The Programme for International Student Assessment (Pisa) provides education rankings based on international tests taken by 15-year-olds in maths, reading and science.
The influential Pisa rankings, run by the OECD, are based on tests taken by 15-year-olds in more than 70 countries.
OECD education director Andreas Schleicher said Singapore was "not only doing well, but getting further ahead".
The tests, run by the OECD and taken every three years, have become increasingly influential on politicians who see their countries and their policies being measured against these global school league tables.
Asian countries continue to dominate, with Singapore rated as best, replacing Shanghai, which is now part of a combined entry for China.
The US has again failed to make progress.
"We're losing ground - a troubling prospect when, in today's knowledge-based economy, the best jobs can go anywhere in the world,'' said the US Education Secretary, John King.
Mr Schleicher said that Asian countries such as Singapore managed to achieve excellence without wide differences between children from wealthy and disadvantaged families.
The small Asian country focused relentlessly on education as a way of developing its economy and raising living standards.
And from being among the world's poorest, with a mix of ethnicities, religions and languages, Singapore has overtaken the wealthiest countries in Europe, North America and Asia to become the number one in education.

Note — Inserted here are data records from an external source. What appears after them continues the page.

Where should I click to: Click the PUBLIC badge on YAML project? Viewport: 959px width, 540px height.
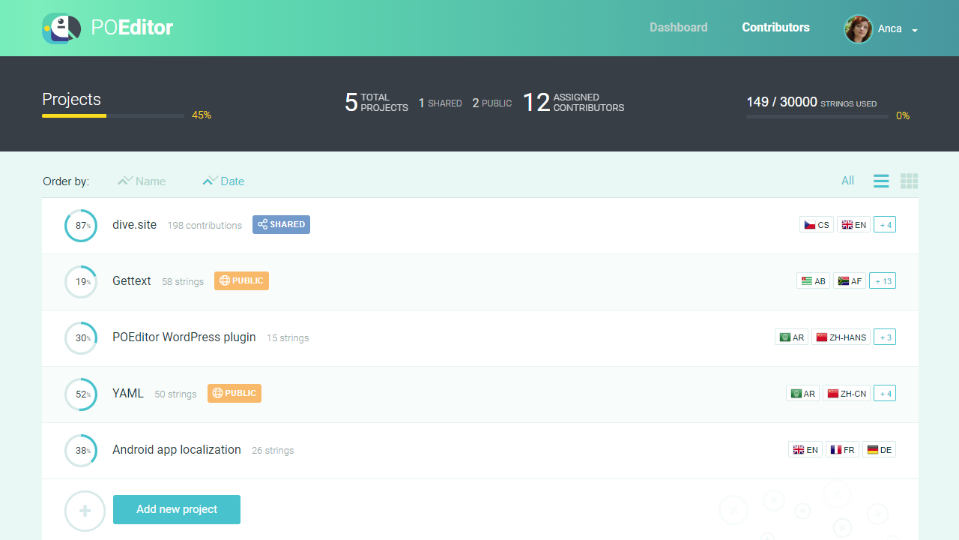pyautogui.click(x=234, y=393)
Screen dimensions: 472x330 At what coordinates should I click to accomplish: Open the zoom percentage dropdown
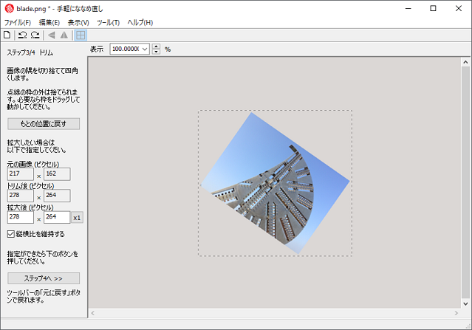(x=145, y=49)
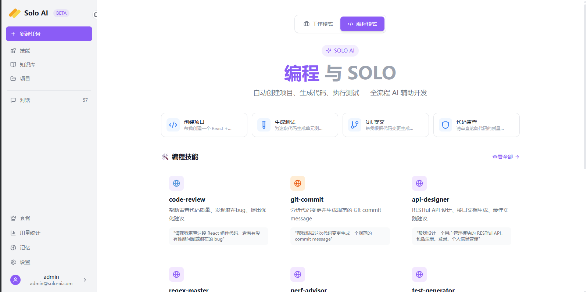Image resolution: width=587 pixels, height=292 pixels.
Task: Click the 新建任务 button
Action: 49,34
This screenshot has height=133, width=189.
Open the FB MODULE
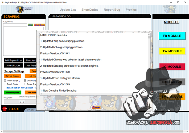172,36
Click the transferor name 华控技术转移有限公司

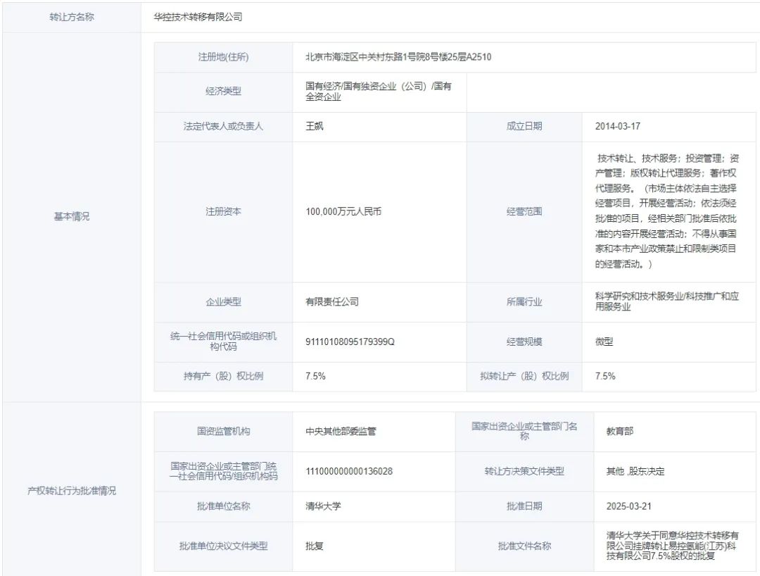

Prof Sing Kong Lee, vice-president of Nanyang Technological University, which houses Singapore's National Institute of Education, said a key factor had been the standard of teaching.
"Singapore invested heavily in a quality teaching force - to raise up the prestige and status of teaching and to attract the best graduates," said Prof Lee.
The country recruits its teachers from the top 5 percent of graduates in a system that is highly centralised.
All teachers are trained at the National Institute of Education, and Prof Lee said this single route ensured quality control and that all new teachers could "confidently go through to the classroom".
This had to be a consistent, long-term approach, sustained over decades, said Prof Lee.
Education was an "eco-system", he said, and "you can't change one part in isolation".